» Work item: The required output is the line that contains "Image resolution: width=809" plus every line after it in the listing below, copied exactly as it appears.

» Data to process:
[Start of Attachment]
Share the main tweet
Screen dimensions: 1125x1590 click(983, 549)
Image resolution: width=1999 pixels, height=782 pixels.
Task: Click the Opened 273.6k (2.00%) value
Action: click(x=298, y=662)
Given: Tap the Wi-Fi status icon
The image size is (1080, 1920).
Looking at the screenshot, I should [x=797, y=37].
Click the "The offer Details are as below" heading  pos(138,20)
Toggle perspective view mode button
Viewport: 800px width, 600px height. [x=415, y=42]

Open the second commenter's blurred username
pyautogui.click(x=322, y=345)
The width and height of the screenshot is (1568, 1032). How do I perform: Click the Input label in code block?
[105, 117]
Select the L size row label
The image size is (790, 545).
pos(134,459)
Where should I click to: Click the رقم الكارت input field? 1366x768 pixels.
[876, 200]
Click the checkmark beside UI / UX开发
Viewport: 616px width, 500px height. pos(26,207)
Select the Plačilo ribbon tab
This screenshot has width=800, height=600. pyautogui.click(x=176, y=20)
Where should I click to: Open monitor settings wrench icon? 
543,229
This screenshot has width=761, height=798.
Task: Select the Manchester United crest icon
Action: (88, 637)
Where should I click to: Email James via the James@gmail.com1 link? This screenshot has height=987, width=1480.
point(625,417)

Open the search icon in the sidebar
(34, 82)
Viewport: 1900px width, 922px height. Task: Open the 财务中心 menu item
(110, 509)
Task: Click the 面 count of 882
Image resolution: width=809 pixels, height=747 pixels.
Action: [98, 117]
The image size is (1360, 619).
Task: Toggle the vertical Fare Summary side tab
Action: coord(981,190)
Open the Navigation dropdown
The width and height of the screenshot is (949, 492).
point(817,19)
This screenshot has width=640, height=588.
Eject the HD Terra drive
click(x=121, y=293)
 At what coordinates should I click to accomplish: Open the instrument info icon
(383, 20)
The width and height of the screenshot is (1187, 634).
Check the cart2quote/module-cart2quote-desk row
[End of Attachment]
» Answer box:
Image resolution: width=809 pixels, height=747 pixels.
Action: [98, 117]
The image size is (1360, 619).
Task: Toggle the vertical Fare Summary side tab
Action: coord(981,190)
Open the Navigation dropdown
The width and height of the screenshot is (949, 492).
point(817,19)
This screenshot has width=640, height=588.
Eject the HD Terra drive
click(x=121, y=293)
 At what coordinates should I click to accomplish: Open the instrument info icon
(383, 20)
The width and height of the screenshot is (1187, 634).
Check the cart2quote/module-cart2quote-desk row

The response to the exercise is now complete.